◆ Problem to work on ◆
Reproduce the part of the news report on the Ahmadinejad hostage photo that starts with "In the picture, a" and goes on through "on June 17.", word for word.
** Start of Selected excerpt **
A photo has emerged which it is claimed links the President-elect of Iran, Mahmoud Ahmadinejad, with the taking of 60 American hostages during the US embassy siege in Tehran in 1979.

A London-based Iranian news agency which opposes Mr Ahmadinejad is circulating the photograph, which it says was taken by the Associated Press news agency on the first day of the hostage crisis.

In the picture, a man which the Iran Focus agency claims it has identified as Mr Ahmadinejad, is seen holding the arm of a blindfolded US hostage.

The possible role of Mr Ahmadinejad in the embassy takeover, which lasted 444 days and remains a significant sore between America and Iran, came to light in the run-up to the presidential elections on June 17.

Mr Ahmadinejad is known to have been member of the "Office for Strengthening of Unity Between Universities and Theological Seminaries" or the OSU, the main student group behind the takeover, but his precise role in the hostage-taking was unclear.

Yesterday, in an article on the BBC website, the broadcaster John Simpson appeared to pour fuel on the controversy when he said he recalled meeting Mr Ahmadinejad after the hostage crisis and remembered seeing him in the grounds of the embassy.

"When I read a profile of him in the English-language Tehran Times, I realised where I must have seen him: in the former American embassy in Tehran," writes Mr Simpson.

"Ahmadinejad was a founder of the group of young activists who swarmed over the embassy wall and held the diplomats and embassy workers hostage for 444 days."

And today, Mo Jazayeri, the executive editor of Iran Focus, the agency distributing the picture, was adamant that it showed Mr Ahmadinejad. He said: "We strongly believe it was 4 Nov 1979, the first day of the hosting taking in Tehran. The AP took these photos. There is also apparently footage which shows Ahmadinejad and several other hostage takers taking this hostage out of the compound and bringing him in front of the crowd which chants ‘Death to America.’ It was a very horrific scene which was shown on television outside Iran worldwide."
** End of Selected excerpt **
** Start of Dataset section **
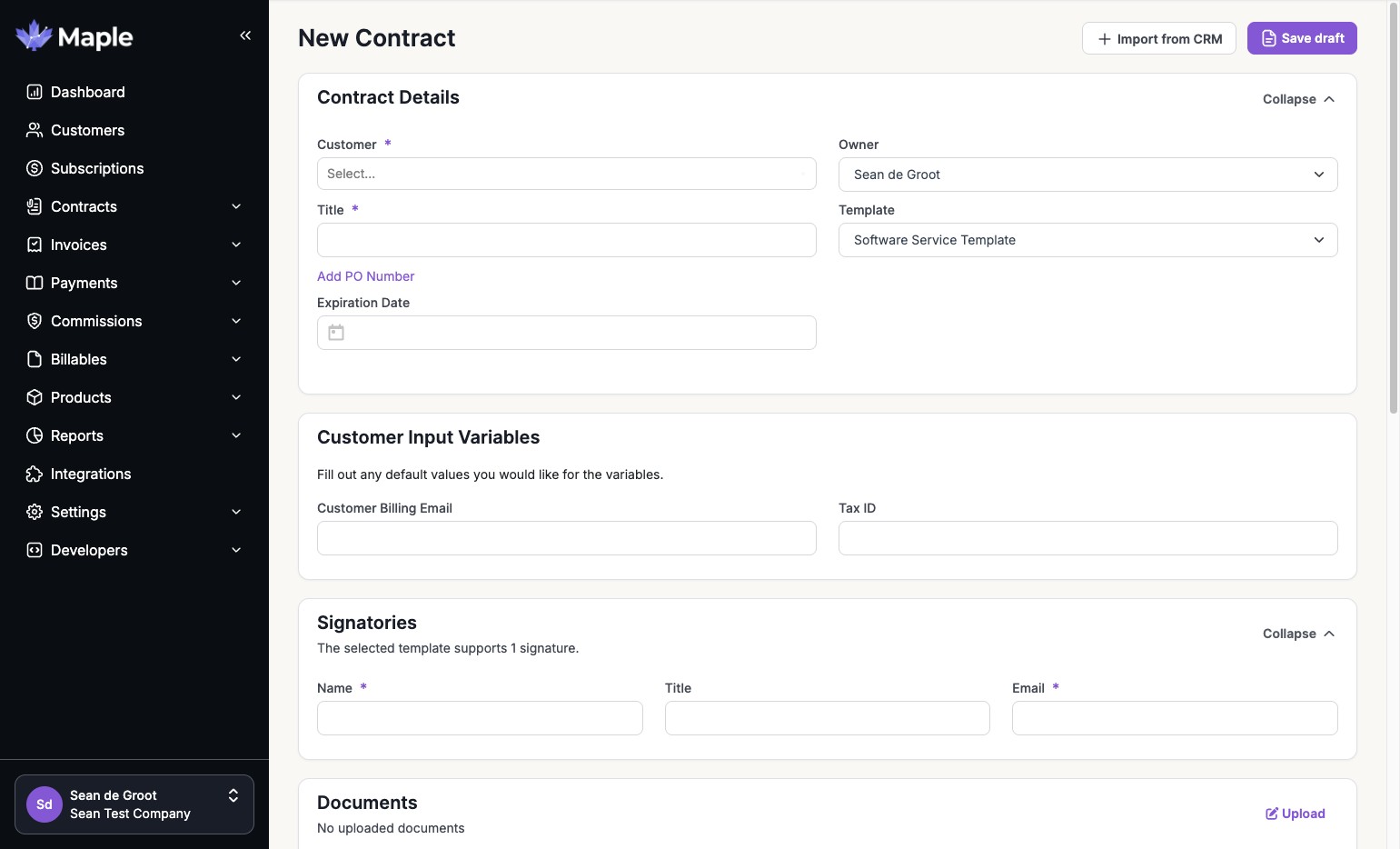The height and width of the screenshot is (849, 1400).
Task: Click the Add PO Number link
Action: [x=365, y=276]
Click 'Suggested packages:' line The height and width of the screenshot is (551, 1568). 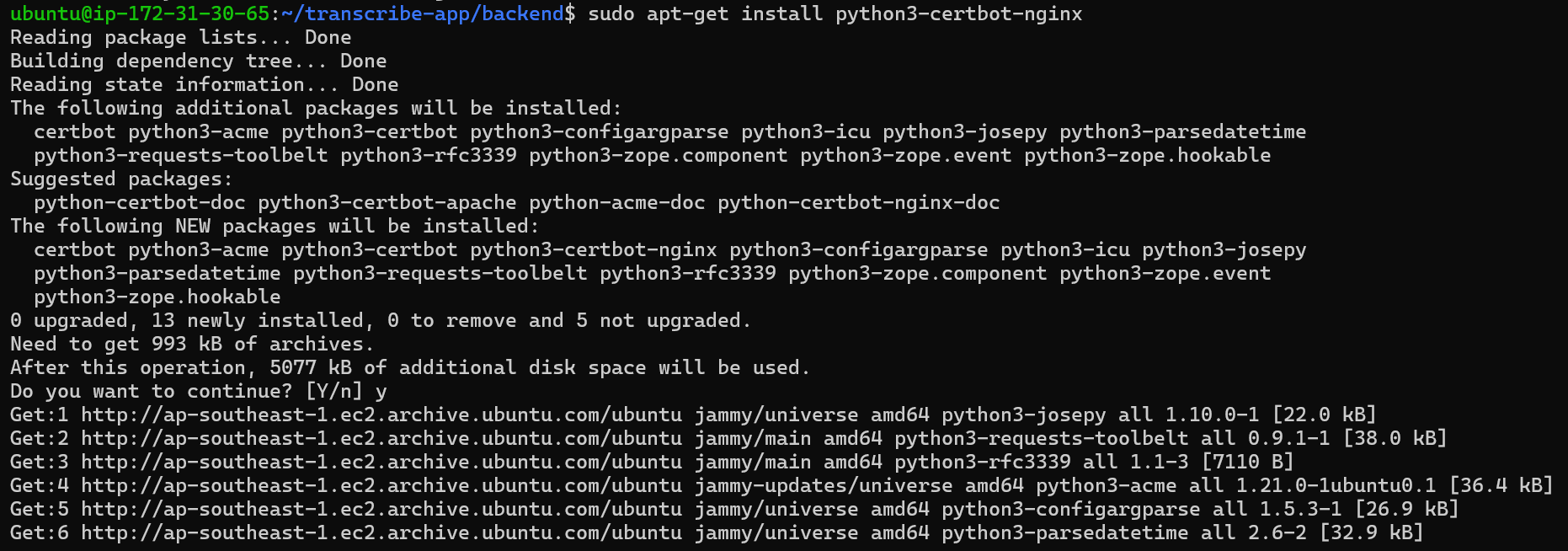[121, 179]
** End of Dataset section **
◆ Solution to this exercise ◆
In the picture, a man which the Iran Focus agency claims it has identified as Mr Ahmadinejad, is seen holding the arm of a blindfolded US hostage.

The possible role of Mr Ahmadinejad in the embassy takeover, which lasted 444 days and remains a significant sore between America and Iran, came to light in the run-up to the presidential elections on June 17.